En 1945, la capitulation de l’Allemagne puis du Japon mettait fin à la Seconde guerre mondiale. Cent dix millions de soldats ont combattu dans un conflit qui a provoqué la mort de 50 millions d’entre eux, et plus des trois quarts de la population mondiale d’alors ont souffert des troubles causés par cette conflagration générale.
En Chine, des millions de militaires et de civils ont succombé, et les combats ont entraîné des migrations massives de population. De Taiwan, alors placée dans le camp du Japon par le jeu de l’histoire, plus de 200 000 hommes sont partis combattre sous le drapeau japonais en Chine continentale, en Asie du Sud-Est et en Insulinde. Près de 30 000 d’entre eux ne sont jamais revenus.
En mai à Moscou, les leaders du monde occidental se sont rassemblés pour commémorer le 60e anniversaire du conflit. Réfléchissant aux dures épreuves passées, ils se sont engagés à garantir une sécurité mutuelle. Pourtant, en Asie, on est loin encore aujourd’hui de cette unanimité. La méfiance entre anciens belligérants n’a, dans cette partie du monde, pas disparu.
Des phrases, telles que « victoire après la guerre antijaponaise », « célébration de l’armistice » ou encore « glorieuse rétrocession de Taiwan » sont ici controversées. N’oublions pas que l’île, colonie japonaise à l’époque, fut dans le camp des vaincus. Certains de ses habitants ont combattu dans les rangs de l’Armée impériale. A cela, s’est ajoutée la répression sanglante qui a suivi les émeutes du 28 février 1947, perpétrée par le régime autoritaire de Tchang Kaï-chek [蔣介石] (1887-1975). Pour couvrir le tout, des relations extrêmement complexes entre Taiwan, la Chine et le Japon font que les insulaires ressassent un passé douloureux et plein de contradictions.
« L’histoire ressemble aux nuages vers lesquels je lève les yeux ; elle est aussi ce tonnerre qui assourdit mes oreilles », dit l’écrivain Wang Ting-chun [王鼎鈞], faisant allusion aux émotions exprimées ici sur la guerre. La fin des combats dans le Pacifique doit être une date à jamais inoubliable pour toute l’humanité, à se remémorer par des célébrations, mais aussi à prendre comme base de réflexion sur le passé. C’est sans doute la seule façon d’éviter une 3e guerre mondiale.
« Pour les Européens, la guerre s’est vraiment achevée quand les deux agresseurs, l’Allemagne et l’Italie, ont présenté des excuses solennelles et accepté les responsabilités qui leur incombaient. Ils ont pu reconstruire un nouvel ordre social, s’orienter, au-delà des ressentiments, vers une coopération et retrouver la prospérité. Mais en Asie, le Japon ayant toujours refusé d’admettre ses torts, c’est comme si la Seconde Guerre mondiale se poursuivait », clame amèrement Nan Fang-shuo [南方朔].

★ ★ ★ ★ ★

Travail demandé> Reproduisez fidèlement l'extrait du texte source qui va de « En 1945, la » jusqu'à « cette conflagration générale. » inclus. Le listing ci-après provient d'une source distincte.

Données recueillies>
★ ★ ★ ★ ★

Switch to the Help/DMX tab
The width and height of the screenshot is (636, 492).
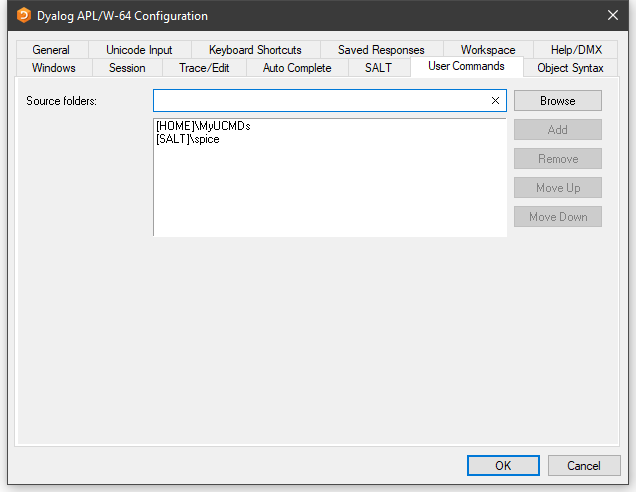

★ ★ ★ ★ ★

Solution ci-dessous>
En 1945, la capitulation de l’Allemagne puis du Japon mettait fin à la Seconde guerre mondiale. Cent dix millions de soldats ont combattu dans un conflit qui a provoqué la mort de 50 millions d’entre eux, et plus des trois quarts de la population mondiale d’alors ont souffert des troubles causés par cette conflagration générale.